Use the following relationalize syntax for Scala:

// AWS Glue Data Catalog: database and table names
val dbName = "us-legislators"
val tblPersons = "persons_json"

// Output Amazon S3 temp directory
val tempDir = "s3://awsexamplebucket/temp_dir"

val persons: DynamicFrame = glueContext.getCatalogSource(database = dbName, tableName = tblPersons).getDynamicFrame()
val personRelationalize = persons.relationalize(rootTableName = "root", stagingPath = tempDir)
personRelationalize(2).printSchema()
personRelationalize(2).show()

Interpret the pivoted data

This relationalize transform produces two schemas: root and root_images.

root:

|-- family_name: string
|-- name: string
|-- links: long
|-- gender: string
|-- image: string
|-- images: long

root_images:

|-- id: long
|-- index: int
|-- images.val.url: string
  • id: order of the array element (1, 2, or 3)
  • index: index position for each element in an array
  • images.val.url: value for images.val.url in root_images

These are the only fields that can be used as partition fields to store this pivoted data in Amazon S3. Specifying root table fields, such as name, doesn't work because those fields don't exist in root_images.
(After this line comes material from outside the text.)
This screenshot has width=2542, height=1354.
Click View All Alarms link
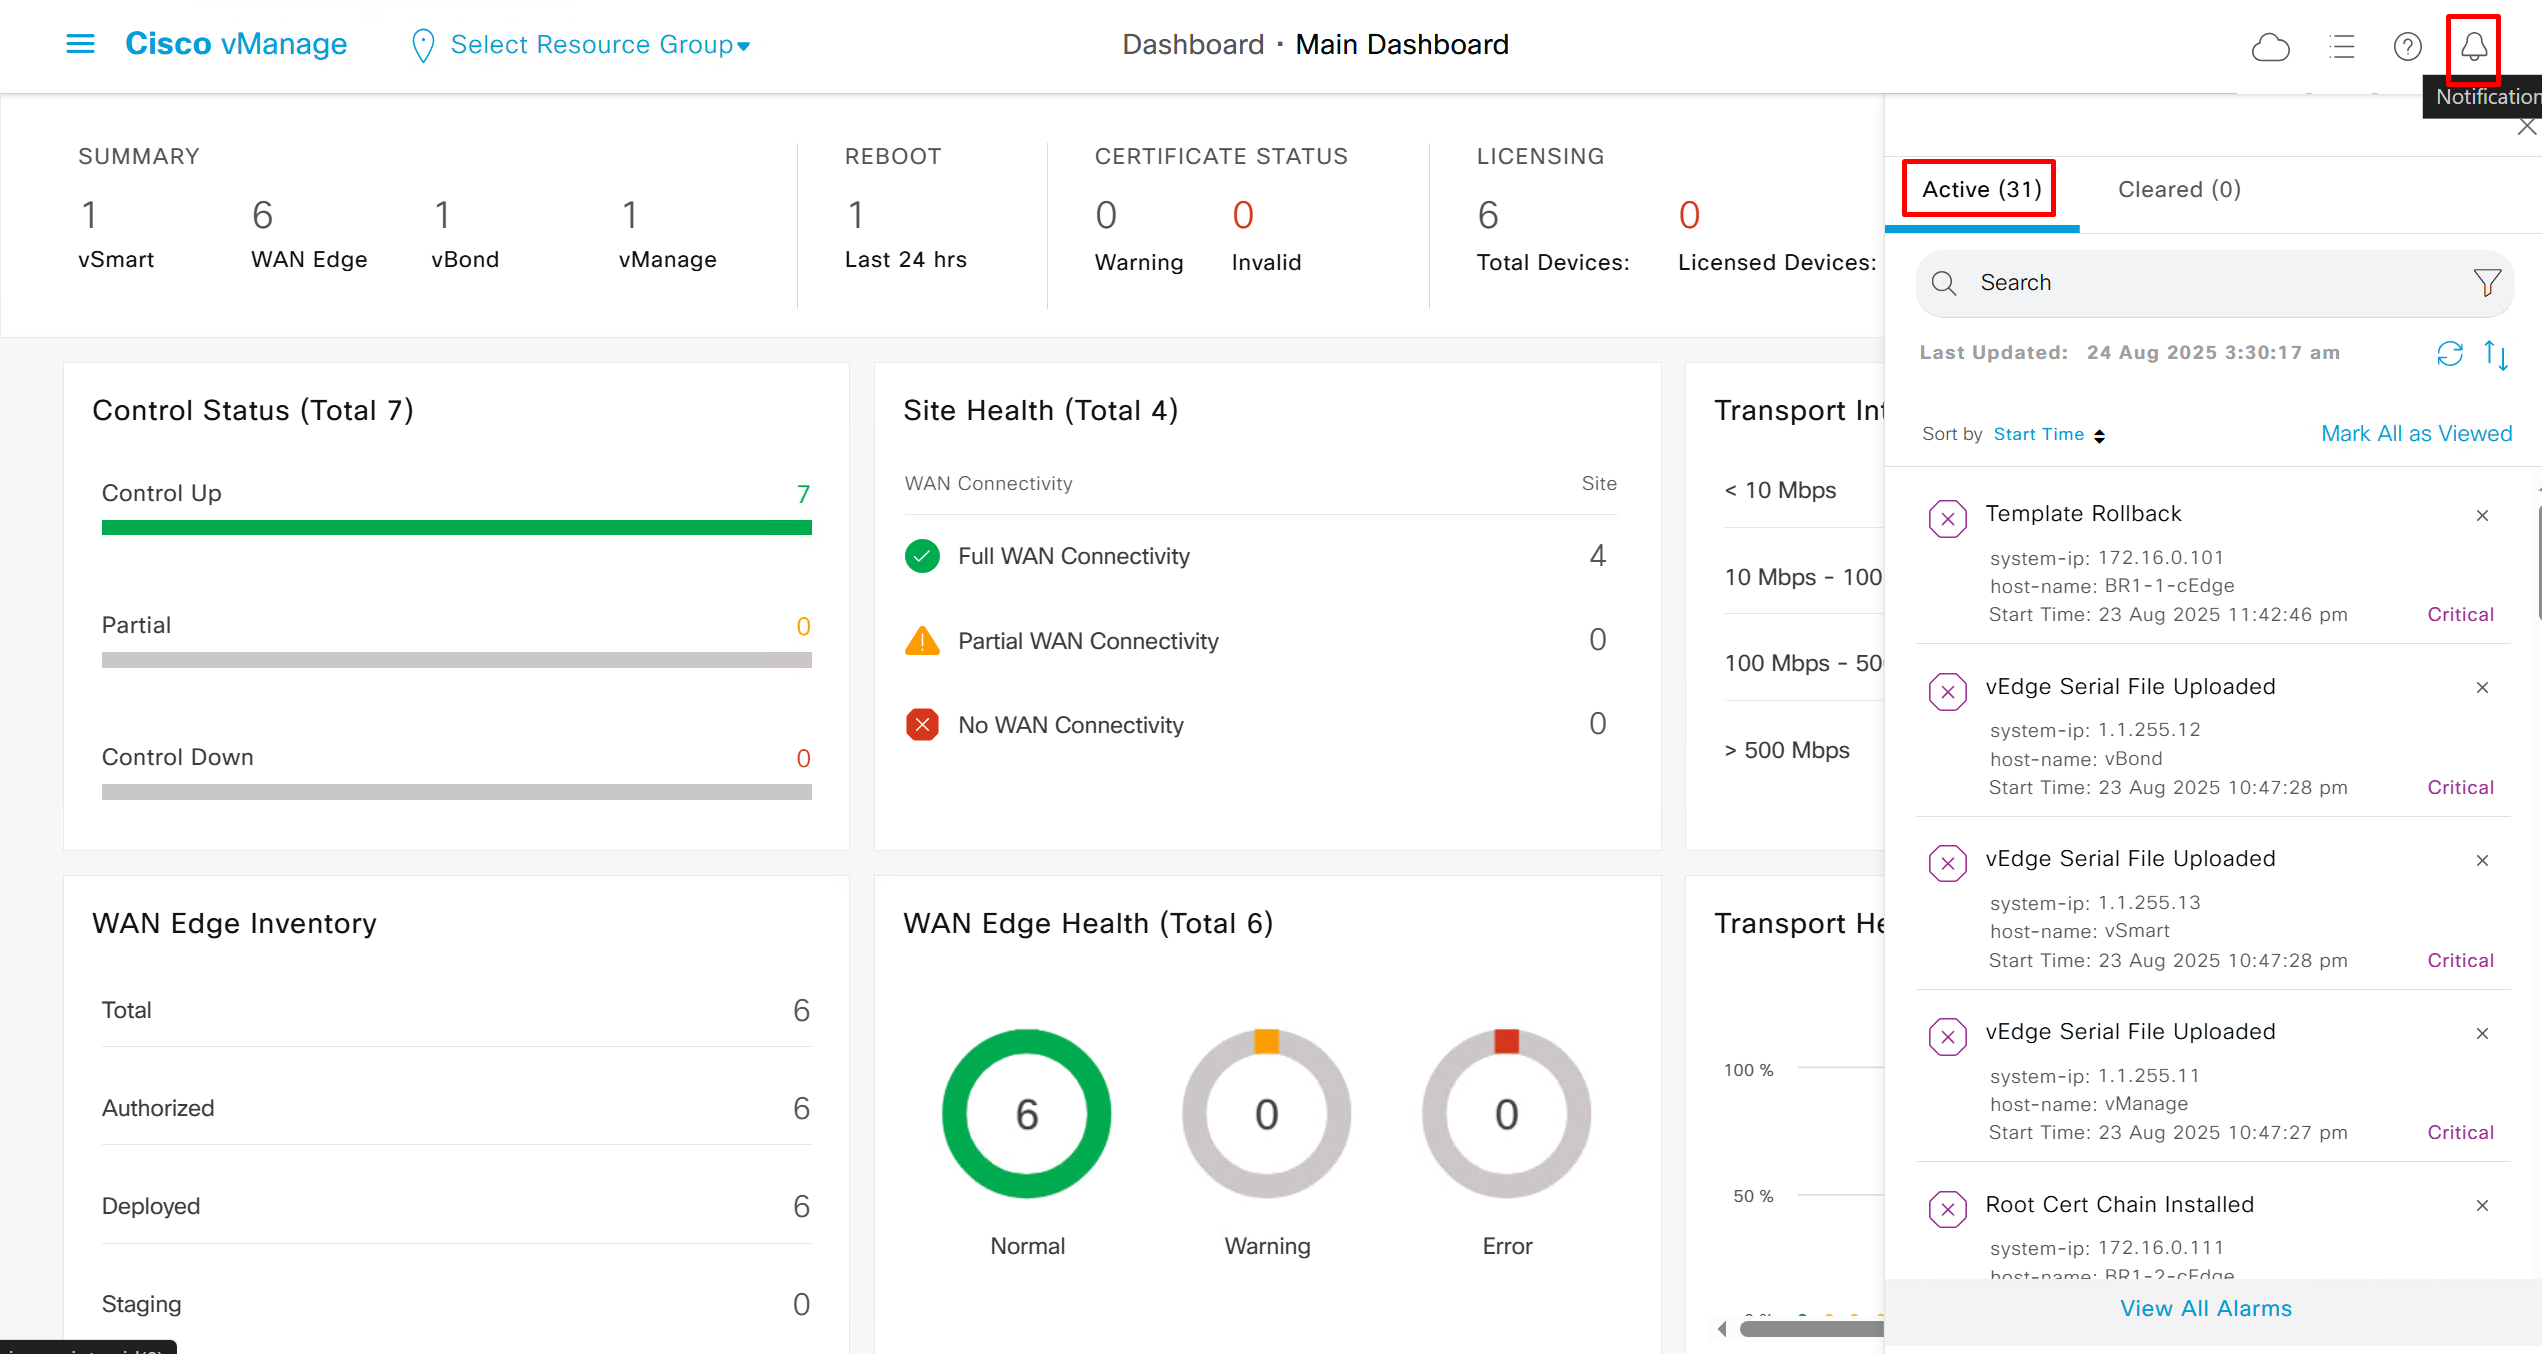coord(2206,1309)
Join the relationalized data to get the normalized data

The id attribute in root_images is the order the arrays (1, 2, or 3) in the dataset. The images attribute in root holds the value of the array index. This means that you must use images and id to join root and root_images. You can run dynamicFrame.show() to verify the order of the arrays and the value of the array index.
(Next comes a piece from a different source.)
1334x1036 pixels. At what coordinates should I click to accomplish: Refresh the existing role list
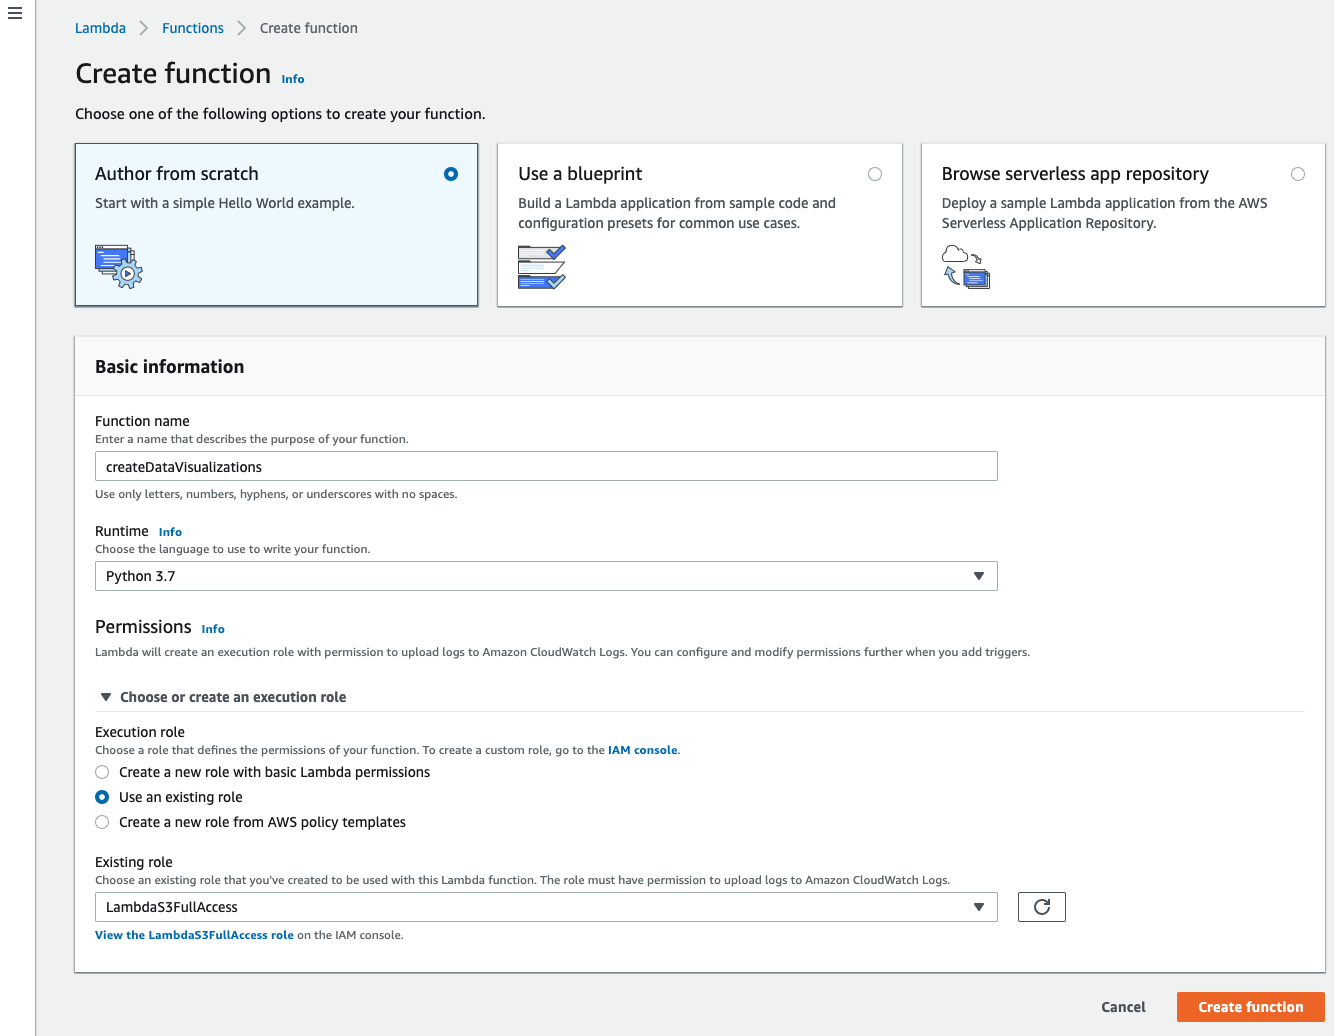pyautogui.click(x=1041, y=906)
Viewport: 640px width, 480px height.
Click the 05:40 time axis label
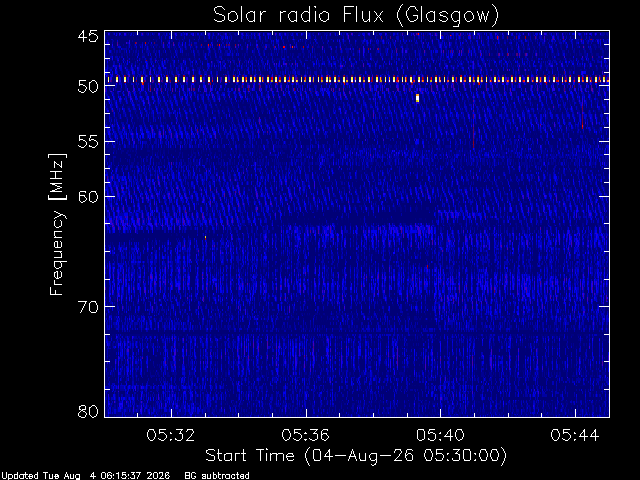click(440, 435)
To join root and root_images:

Python:

joined_root_root_images = Join.apply(personRelationalize(0), personRelationalize(1), 'images', 'id')

Scala:

val joined_root_root_images = personRelationalize(0).join(keys1 = Seq("images"), keys2 = Seq("id"), frame2 = personRelationalize(1))

Store the pivoted data

To store the pivoted data in Amazon S3 with partitions:

Python:

datasink4 = glueContext.write_dynamic_frame.from_options(frame = dfc.select('root_images'), connection_type = "s3", connection_options = {"path": outputHistoryDir,"partitionKeys":["id"]}, format = "csv",transformation_ctx = "datasink4")

Scala:

Note: In the following example, personRelationalize(2) is the root_images pivoted data table.

glueContext.getSinkWithFormat(connectionType = "s3",
  options = JsonOptions(Map("path" -> paths, "partitionKeys" -> List("id"))),
  format = "csv", transformationContext = "").writeDynamicFrame(personRelationalize(2))

To store the pivoted data in Amazon S3 without partitions:

Python:

datasink5 = glueContext.write_dynamic_frame.from_options(frame = dfc.select('root_images'), connection_type = "s3", connection_options = {"path": outputHistoryDir}, format = "csv",transformation_ctx = "datasink5"

Scala:

Note: In the following example, personRelationalize(2) is the root_images pivoted data table.

glueContext.getSinkWithFormat(connectionType = "s3",
  options = JsonOptions(Map("path" -> paths)),
  format = "csv", transformationContext = "").writeDynamicFrame(personRelationalize(2))

After you write the data to Amazon S3, query the data in Amazon Athena or use a DynamicFrame to write the data to a relational database, such as Amazon Redshift.